Stored records:
►

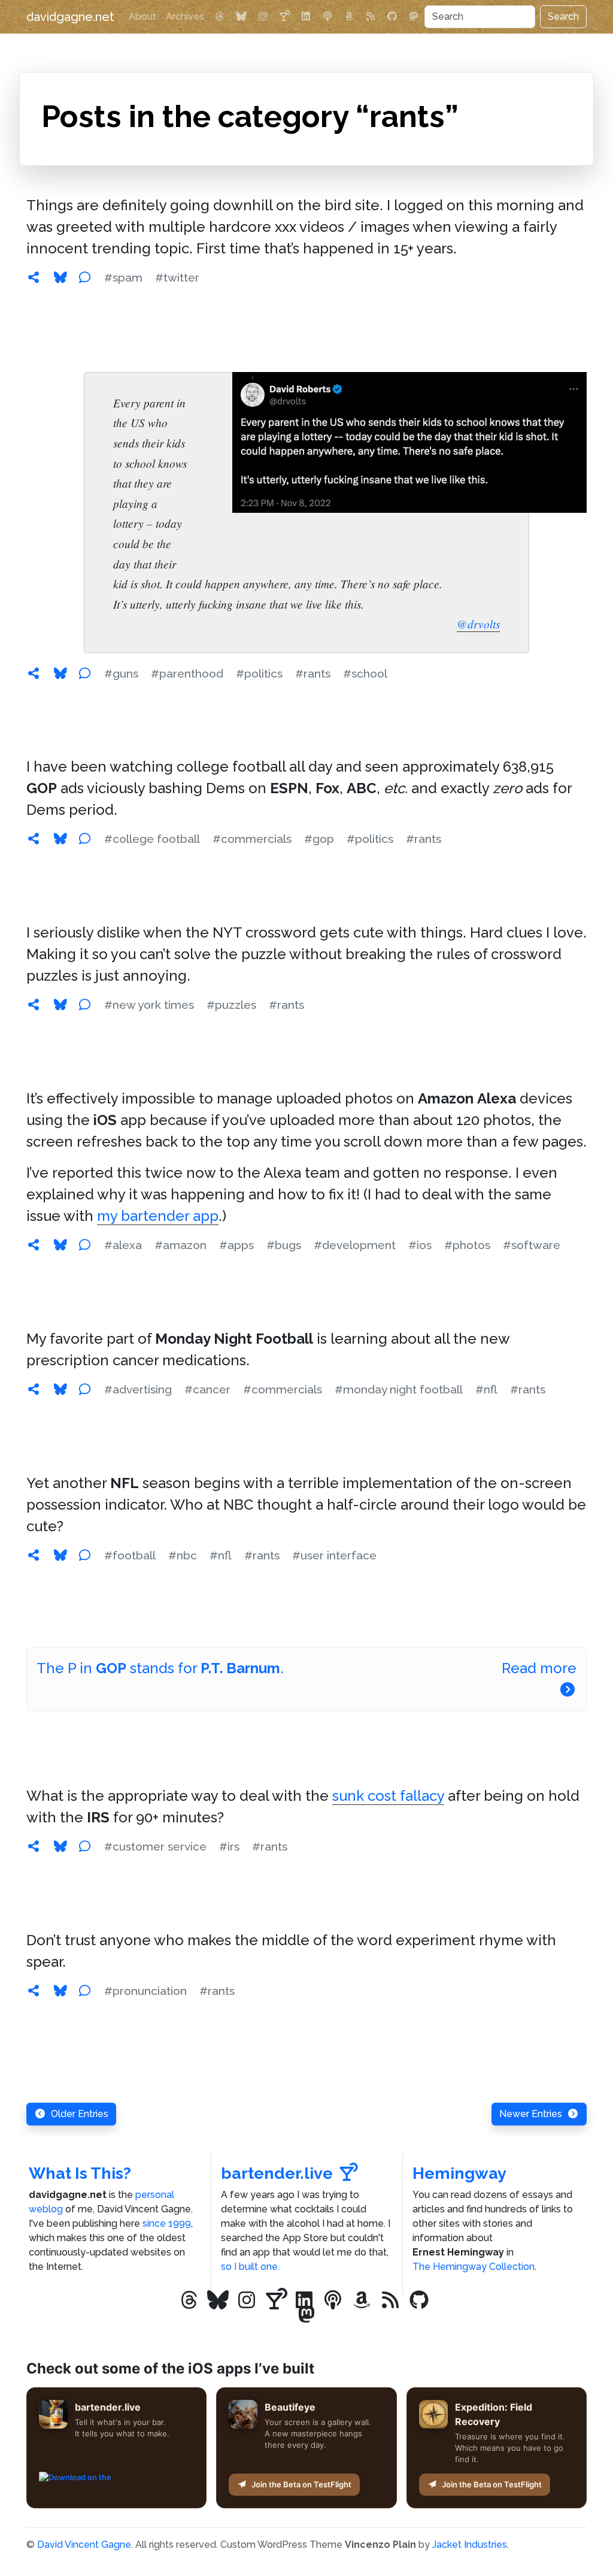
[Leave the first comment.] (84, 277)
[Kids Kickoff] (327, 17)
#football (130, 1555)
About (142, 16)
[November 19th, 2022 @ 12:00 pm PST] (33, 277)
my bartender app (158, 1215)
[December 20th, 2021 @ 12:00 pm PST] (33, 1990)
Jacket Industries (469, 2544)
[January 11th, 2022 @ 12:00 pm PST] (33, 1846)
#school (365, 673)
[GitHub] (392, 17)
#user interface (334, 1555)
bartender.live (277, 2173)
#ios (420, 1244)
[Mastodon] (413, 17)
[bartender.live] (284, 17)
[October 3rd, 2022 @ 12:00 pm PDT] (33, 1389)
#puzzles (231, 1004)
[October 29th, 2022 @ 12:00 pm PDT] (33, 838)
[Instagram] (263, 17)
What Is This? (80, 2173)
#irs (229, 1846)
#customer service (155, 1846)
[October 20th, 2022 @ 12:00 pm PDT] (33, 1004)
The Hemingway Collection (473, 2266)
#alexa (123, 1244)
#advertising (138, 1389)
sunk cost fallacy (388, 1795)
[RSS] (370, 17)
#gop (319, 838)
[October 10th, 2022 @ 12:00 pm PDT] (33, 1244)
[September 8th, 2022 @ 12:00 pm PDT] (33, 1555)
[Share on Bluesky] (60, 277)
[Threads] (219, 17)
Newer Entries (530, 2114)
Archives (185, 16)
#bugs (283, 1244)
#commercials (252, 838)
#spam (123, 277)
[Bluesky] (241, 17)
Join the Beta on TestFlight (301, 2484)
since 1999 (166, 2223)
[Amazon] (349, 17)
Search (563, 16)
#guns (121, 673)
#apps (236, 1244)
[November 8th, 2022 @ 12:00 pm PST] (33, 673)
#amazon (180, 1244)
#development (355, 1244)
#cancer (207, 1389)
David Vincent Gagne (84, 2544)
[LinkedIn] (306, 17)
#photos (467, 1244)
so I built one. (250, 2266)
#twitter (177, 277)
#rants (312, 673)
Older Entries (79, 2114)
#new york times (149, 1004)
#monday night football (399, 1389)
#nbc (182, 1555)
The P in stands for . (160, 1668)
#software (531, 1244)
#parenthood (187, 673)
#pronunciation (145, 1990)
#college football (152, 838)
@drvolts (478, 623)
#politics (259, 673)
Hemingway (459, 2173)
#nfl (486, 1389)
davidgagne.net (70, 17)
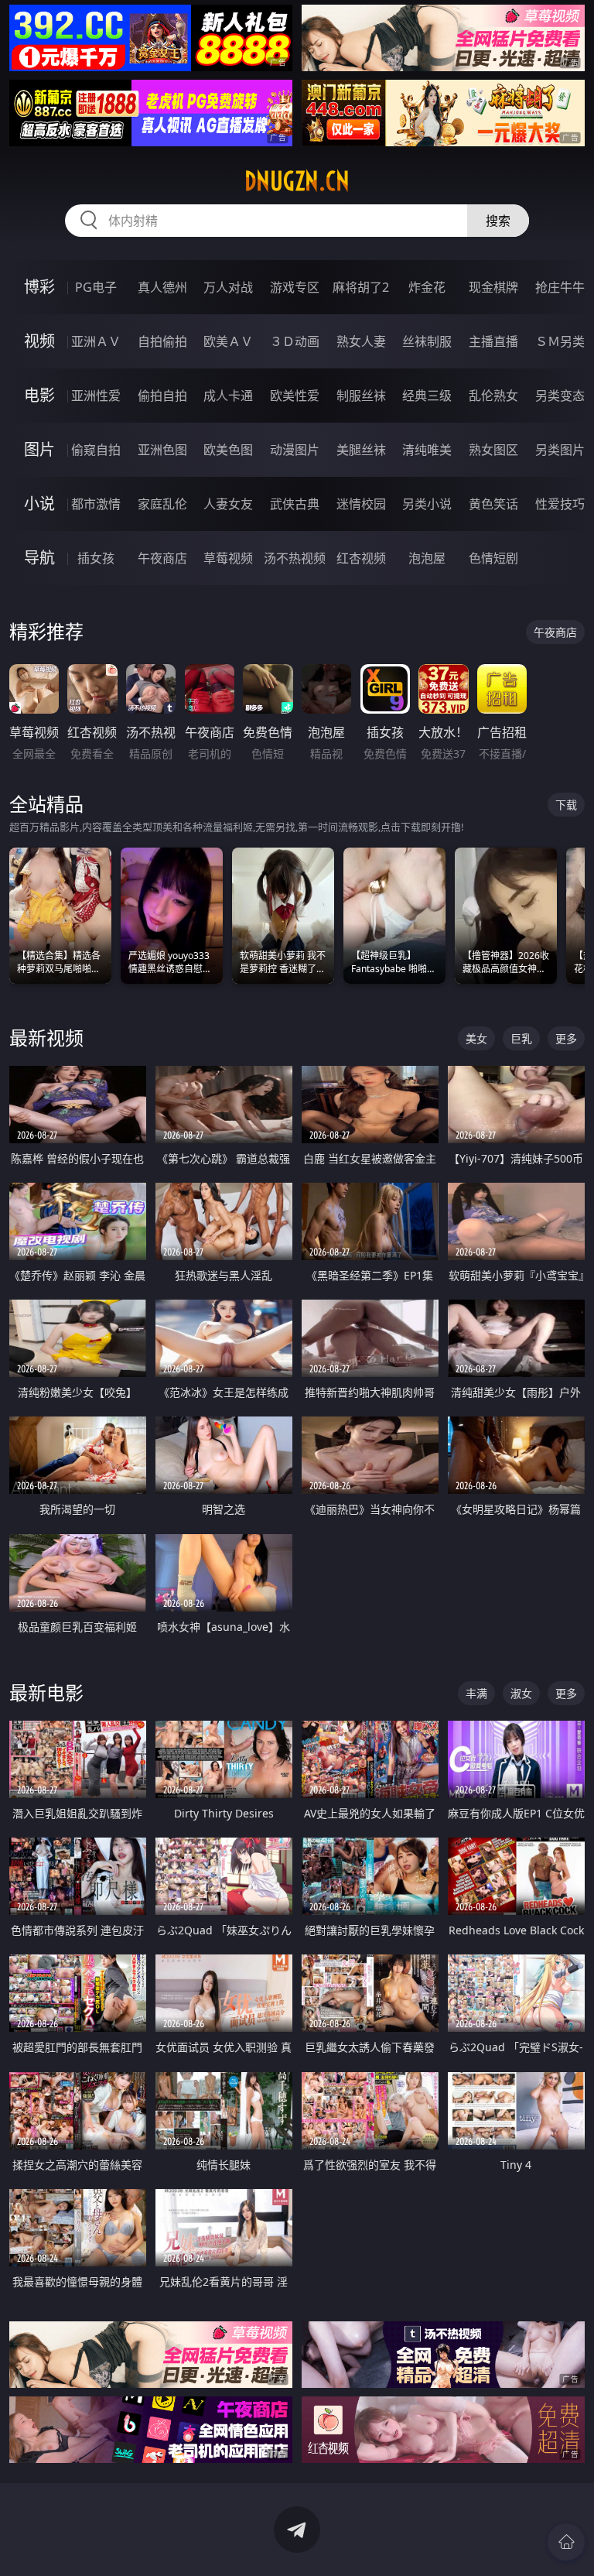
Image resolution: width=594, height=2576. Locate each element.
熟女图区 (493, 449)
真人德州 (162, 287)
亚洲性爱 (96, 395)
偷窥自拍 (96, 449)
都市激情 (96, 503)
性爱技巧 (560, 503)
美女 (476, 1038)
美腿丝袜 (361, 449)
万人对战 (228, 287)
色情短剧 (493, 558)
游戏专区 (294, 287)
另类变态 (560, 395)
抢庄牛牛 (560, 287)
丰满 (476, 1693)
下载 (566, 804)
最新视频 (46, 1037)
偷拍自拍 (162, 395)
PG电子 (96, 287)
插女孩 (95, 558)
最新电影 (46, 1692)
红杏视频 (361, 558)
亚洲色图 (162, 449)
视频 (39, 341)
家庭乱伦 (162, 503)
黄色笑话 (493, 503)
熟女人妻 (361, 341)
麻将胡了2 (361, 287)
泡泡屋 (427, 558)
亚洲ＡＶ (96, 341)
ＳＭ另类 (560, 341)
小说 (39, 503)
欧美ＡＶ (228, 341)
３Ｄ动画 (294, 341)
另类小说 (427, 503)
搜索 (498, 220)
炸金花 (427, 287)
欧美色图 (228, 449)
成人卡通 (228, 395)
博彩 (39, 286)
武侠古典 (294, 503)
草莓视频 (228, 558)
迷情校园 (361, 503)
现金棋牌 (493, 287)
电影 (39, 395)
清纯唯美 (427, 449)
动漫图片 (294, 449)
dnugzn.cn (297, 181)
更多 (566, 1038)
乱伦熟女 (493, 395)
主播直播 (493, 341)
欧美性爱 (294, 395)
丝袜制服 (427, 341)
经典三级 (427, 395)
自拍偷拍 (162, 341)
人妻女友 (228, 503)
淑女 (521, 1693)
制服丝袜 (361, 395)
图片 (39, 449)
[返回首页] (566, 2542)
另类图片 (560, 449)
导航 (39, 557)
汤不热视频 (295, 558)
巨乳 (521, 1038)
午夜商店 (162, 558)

◄

Your goal:
Copy each line from the entries above that has the word "bartender" in it.

Answer:
my bartender app (158, 1215)
bartender.live (277, 2173)
[bartender.live] (284, 17)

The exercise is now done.